Hiç şüphesiz düzlem bozucu ve denklem kurucu olguların başında devletlerarası oluşturulan sözüm ona güç ve işbirliği blokları gelmektedir. Örneğin bu yılki zirvesi dün (15 Eylül) Özbekistan’ın Semerkant kentinde başlayan Şanghay İşbirliği Örgütü (ŞİÖ). Zaman zaman abartılsa da bu buluşmayı birçok yönüyle önemli bir zirve olarak görmek gerekir. Çin ve Rusya’nın 2001 yılında dört Orta Asya devleti olan Kazakistan, Kırgızistan, Özbekistan ve Tacikistan ile birlikte kurdukları koalisyonun Batı’ya karşı büyük bir ittifak olduğu şüphe götürmez. 2001’den bu yana birçok yönüyle değişen dünyanın jeostratejik dengeleri bağlamında Şanghay İşbirliği Örgütünün ekonomik bir birlikten ziyade “Asya’nın NATO’su” olacağına dair de çokça öngörü söz konusudur. Dolayısıyla söz konusu birlik çıkışı itibariyle ekonomi işbirliğinin yanı sıra askeri boyutları da kapsayan bir özelliğe sahiptir.
Rusya ve Ukrayna özgünlüğünde cereyan eden ama her geçen gün kıta Avrupa’sının tamamını etkileyen ve dalgaları Uzak Asya’dan Pasifik’e kadar yayılan savaşla birlikte, bu gelişmelerin bloklar bağlamında yeni “bilek güreşleri müsabakaları” olacağı aşikârdır. İster buna yeni bir soğuk savaşın başlangıcı, ister sıcak saha temasları diyelim, Ukrayna Savaşı dünyadaki ilişkilenme biçimlerinin düzlemsel olarak yeni bir evreye geçeceğinin işaretini vermiştir.
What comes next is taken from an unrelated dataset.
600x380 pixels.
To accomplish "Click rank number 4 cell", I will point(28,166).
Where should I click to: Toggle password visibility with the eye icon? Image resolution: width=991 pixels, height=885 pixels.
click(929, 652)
O nedenle dün başlayan Şanghay İşbirliği Örgütü zirvesini dikkatle izlemek gerekir. Katı ve kategorik kararların çıkmayacağını tahmin etsek de güç dengelerinin dönüşümü açısından önemli bir zirve olduğu muhakkaktır. Yeni bir balans politikası üzerine yoğunlaşacak zirvenin kimi çıktıları ve çarpanlarının hem iç hem de dış politikada yeni denge arayışlarına ve araçlarına kapı aralayan bir nitelik taşıyacağı tahminler dâhilindedir. Sınırlı ölçüde bir etki yaratacak olan zirve mevcut siyasi dengeleri değiştiremese de dünyanın mevcut kutuplu halini daha da derinleştirecek bir izlek barındırmaktadır. İran’ın bu örgüte tam üye olarak kabul edilmesi bu bloklaşmanın mahiyetini göstermesi açısından önemlidir.
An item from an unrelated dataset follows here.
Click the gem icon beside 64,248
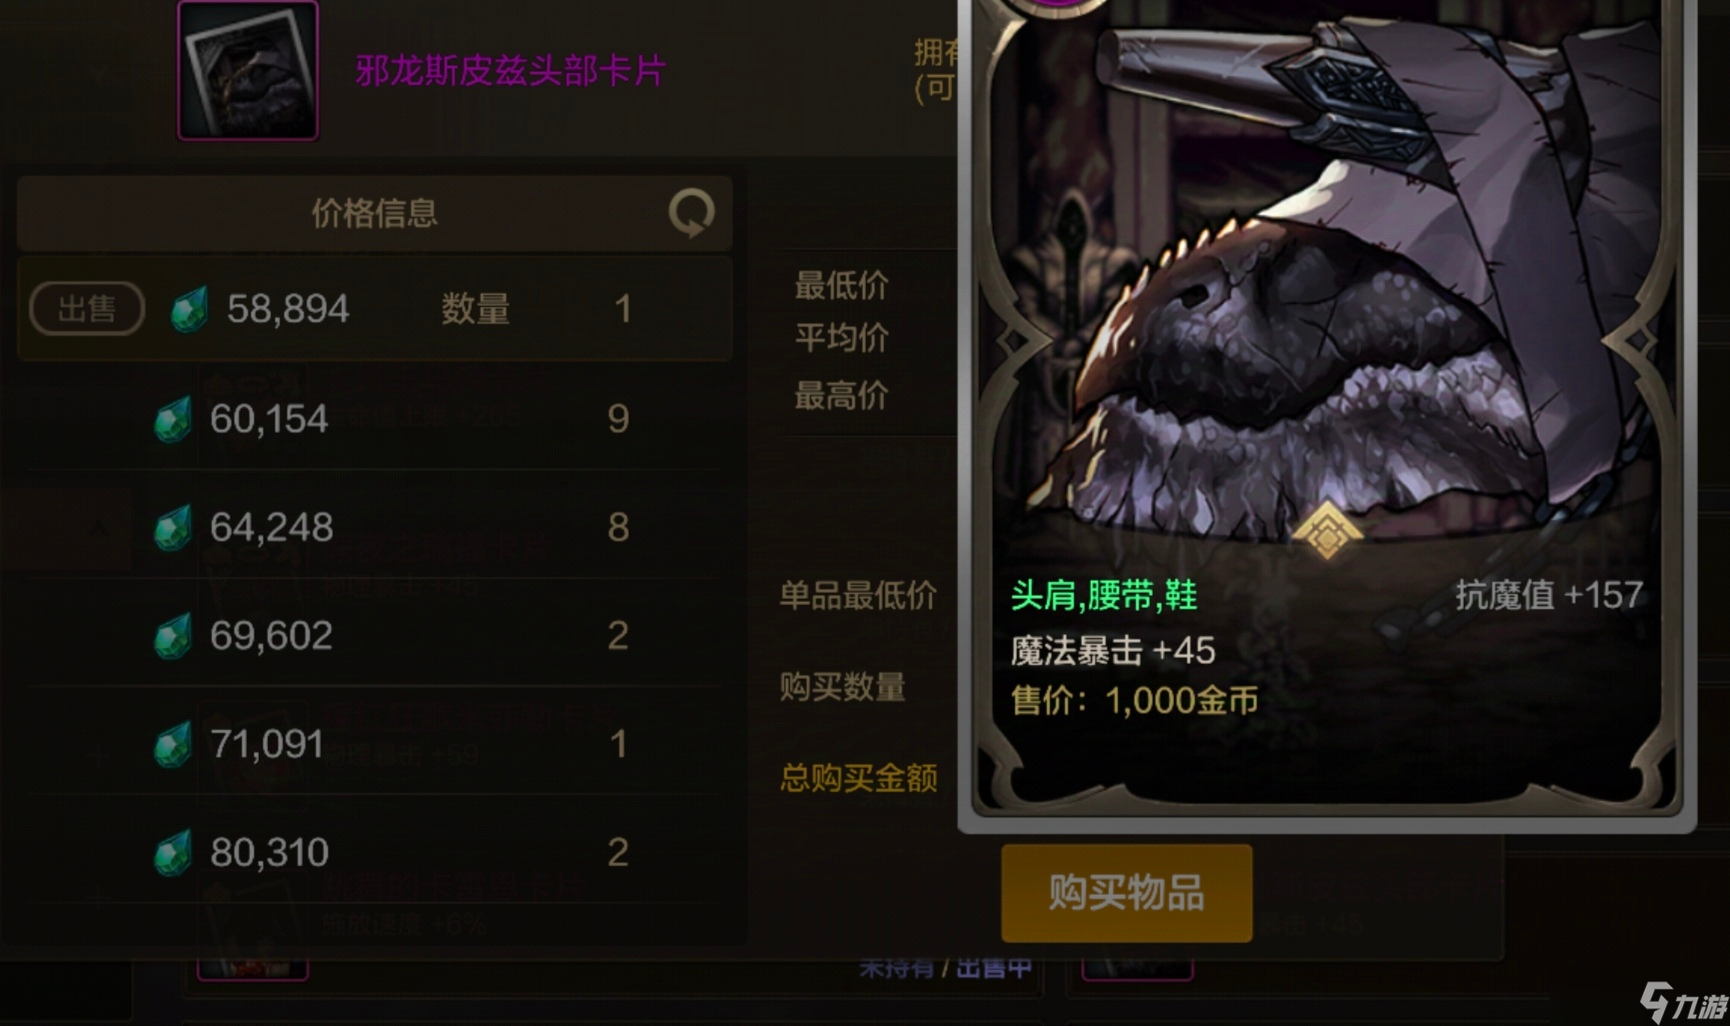 [172, 527]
Zirvenin daimi üyeleri ve davetlileri denge değiştirici bir ortaklık kurmaktan ziyade her ülke kendi iç dengelerine ilişkin çözüm arayışları içinde katılım gösterecektir. Bu olgusal durum Rusya için geçerli olduğu gibi Çin ve diğer ülkeler için de geçerlidir. Zirveye davet edilen Türkiye açısından da durumu böyle değerlendirmek mümkündür. Her ne kadar Putin’in Erdoğan’ı davet etmesi Türkiye’yi Batı’ya karşı yanına çekme çabası olarak değerlendirilse de Türkiye’nin mevcutta yürüttüğü dış politika stratejisi tamamıyla bir denge politikasıdır. Aynı anda hem Doğu’ya hem de Batı’ya göz kırpma teşebbüsüdür. Lakin ŞİÖ’nün Türkiye’ye katacağı nesnel katkıların olmayacağını bilen Türkiye hariciyesinin safların netleştiği bir dönemde kendini Batı karşısında konumlandıracak bir pozisyondan kaçınacağı aşikârdır.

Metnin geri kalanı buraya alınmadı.